A federal jury Tuesday found St. Paul police officer Brett Palkowitsch guilty of repeatedly kicking an innocent bystander in the chest, causing serious injuries while a K-9 mauled the man's leg.

Palkowitsch, 32, was indicted in January on one count of deprivation of rights in connection with the 2016 incident, which left Frank Baker, an unarmed 52-year-old black man, with seven broken ribs and collapsed lungs.

Palkowitsch will go free pending sentencing, which has yet to be scheduled.

Authorities were looking for an armed suspect when they encountered Baker. Neither side disputed that Palkowitsch kicked Baker, and neither argued that Baker was the armed suspect police were looking for. Rather, the judge instructed the jury to consider whether he used "more force than a reasonable officer would use under the circumstances."

In closing arguments Monday, prosecutors with the U.S. Department of Justice portrayed Palkowitsch as a "bully" who willfully defied academy training and seemed to take pleasure in kicking an innocent man already being ravaged by a dog. They say Palkowitsch later bragged about putting Baker in the hospital and tried to cover it up by falsely saying in his police report that Baker had a firearm and fought the officers.

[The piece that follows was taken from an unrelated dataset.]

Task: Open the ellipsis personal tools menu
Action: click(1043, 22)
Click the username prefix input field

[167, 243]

Squad car video captured St. Paul police officers swarming Baker, who appeared to match a description of an armed suspect. Baker sustained serious injuries from K-9 bites and kicks to the abdomen.

Kevin Short, attorney for Palkowitsch, said his client arrived on what appeared to be a dangerous scene and acted clearly and reasonably when he kicked Baker, who he believed had a gun.

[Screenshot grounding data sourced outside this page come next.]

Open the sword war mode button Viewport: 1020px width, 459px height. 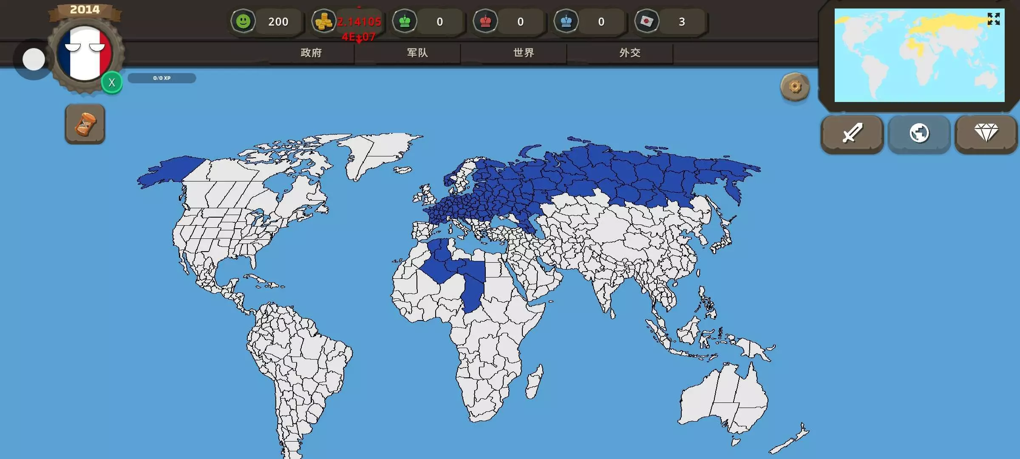point(852,133)
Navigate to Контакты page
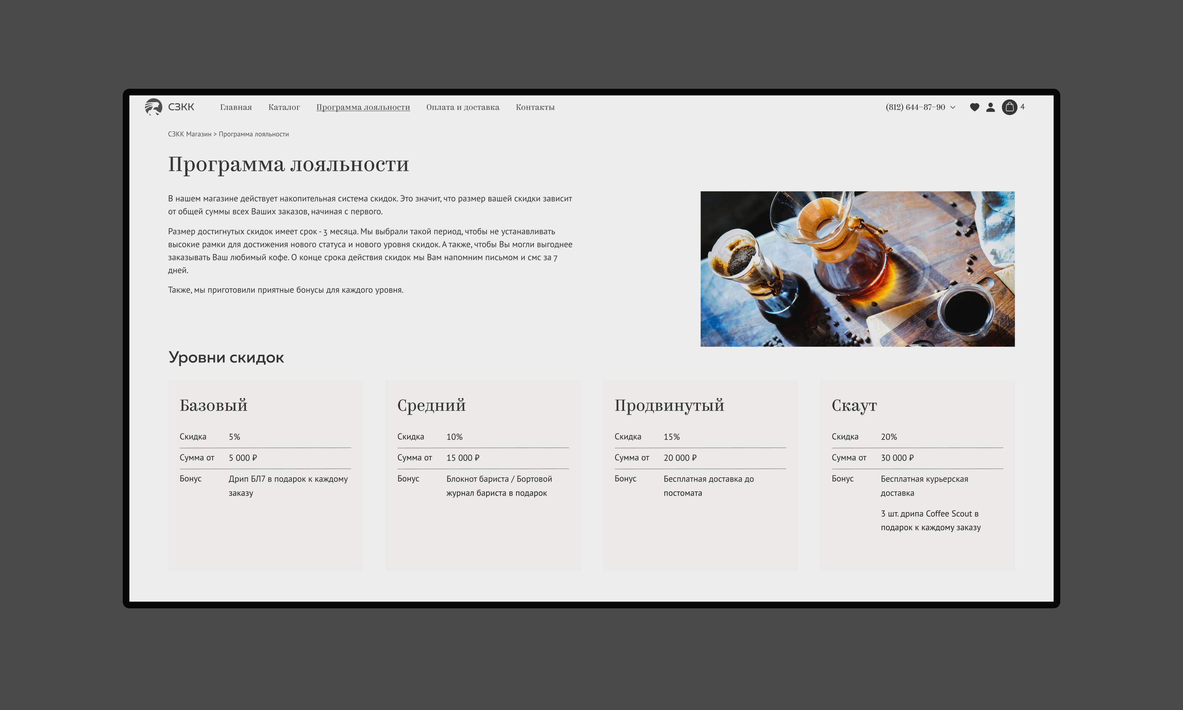 click(x=535, y=107)
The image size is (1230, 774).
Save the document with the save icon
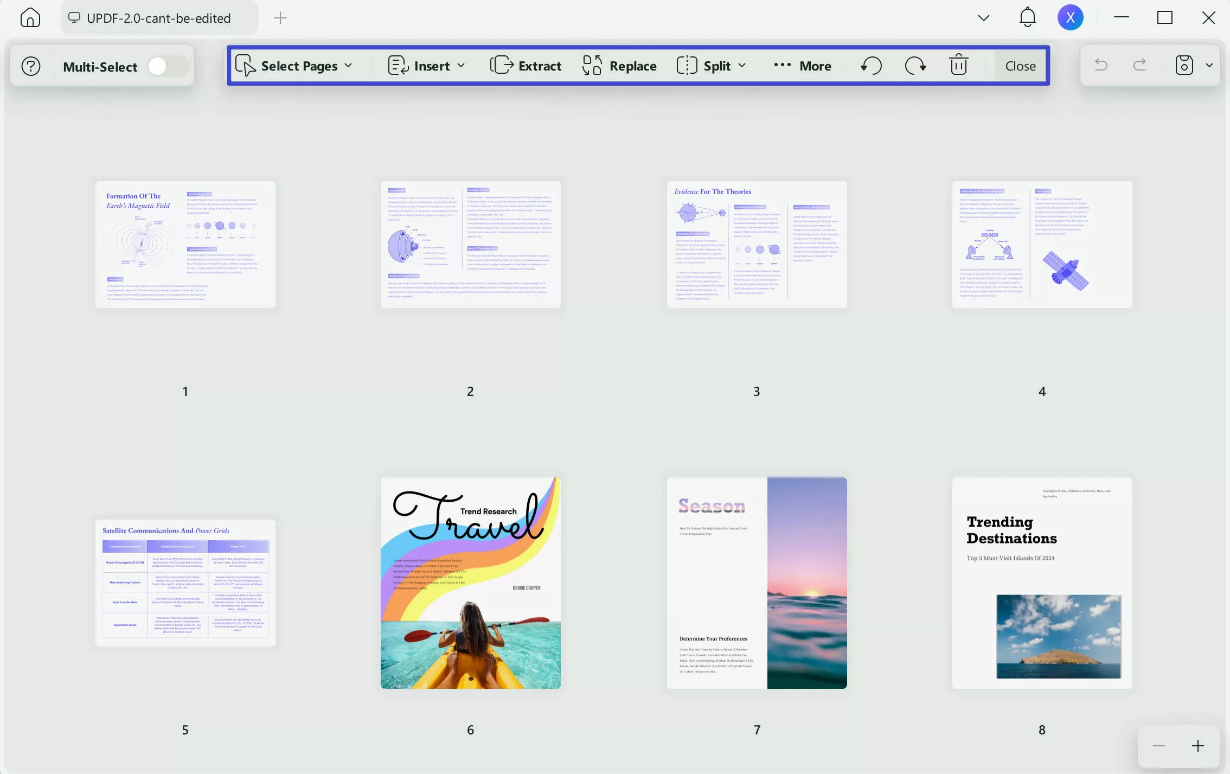[1184, 65]
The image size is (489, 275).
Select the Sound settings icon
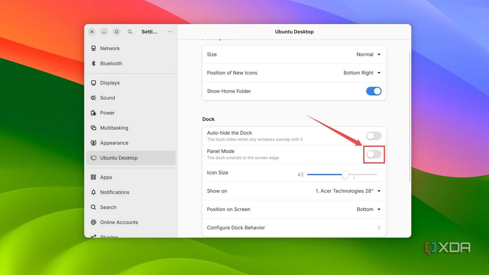tap(93, 98)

The Department of Justice said in a statement Tuesday night that officers who violate the trust placed in them should be held accountable, which happened in this case.

The city settled a lawsuit with Baker for $2 million. Palkowitsch has been on paid administrative leave. Chief Todd Axtell fired Palkowitsch for going beyond the discipline recommended by a civilian review board but by law had to rehire him after an arbitrator ruled in 2017 that Palkowitsch should get his job back.